T&P Freight Warehouse - 901 North 1st St.
Constructed in 1929 to serve as Abilene's freight depot, this warehouse was rehabilitated and reopened in 1999. This building anchors the southwest corner of the historic district and represents the importance of the railroad in Abilene's history.
Alexander Building - 104 Pine St.
Construction on the Alexander Building began in 1925 and was completed in 1927. The seven-story structure was built for Dr. James M. Alexander, a prominent physician. Dr. Alexander practiced in Abilene for more than sixty years and built the Alexander Sanitarium, which was one of the first hospitals in West Texas. This building was the first “high rise” in Abilene and housed many prominent physicians, attorneys, and other professionals. The construction of this building, also designed by David S. Castle, marked the beginning of a construction boom in mid-20s Abilene.
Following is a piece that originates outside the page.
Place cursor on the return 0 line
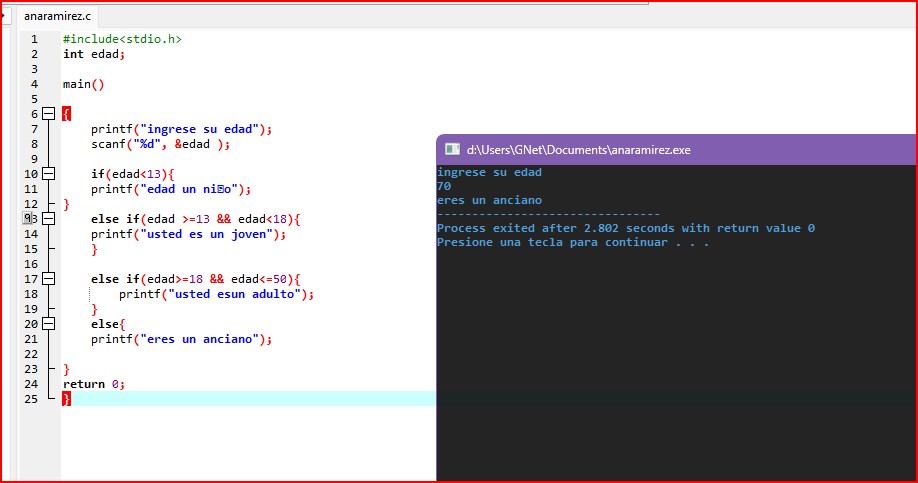918x483 pixels. click(93, 384)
End of Historical Walking Tour
The Old Weather Bureau - 1482 North 1st
While not located on the walking tour proper, this historic building is located within a short drive from the downtown (see map). Listed on the National Register of Historic Places, the Old Weather Bureau was constructed in 1909 to serve as the area center for the US Weather Bureau. It continued to do so until area weather services were relocated to the airport.
David S. Castle the “Architect of Abilene”
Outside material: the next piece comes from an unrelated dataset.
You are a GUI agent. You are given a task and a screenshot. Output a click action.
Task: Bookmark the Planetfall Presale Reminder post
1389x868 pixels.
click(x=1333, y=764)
Born in Constantine, Michigan, in 1884 David Sharon Castle created the firm that would dominate architectural design in the Abilene region throughout most of the first half of the 20th century.
Castle left home at age 15 and made his way to Chicago, Illinois. There he held several odd jobs until he eventually worked his way through night school at the Lewis Institute for two and a half years and later graduated from the Armour Institute (now Illinois Institute of Technology). He moved to Texas in 1910 and in 1913 gained employment from Fort Worth architect M. L. Waller. By 1914, Castle had moved to Abilene and started his own firm, David S. Castle & Company. Castle's company supervised the construction of many of the 1920s landmarks of downtown, such as the Wooten Hotel, the Windsor Hotel, the Mims Building, the Federal Building, and the Paramount Theatre among others. His firm also planned two remodeling projects on the Hotel Grace, and designed buildings at all three Abilene Universities as well in many other towns in the region.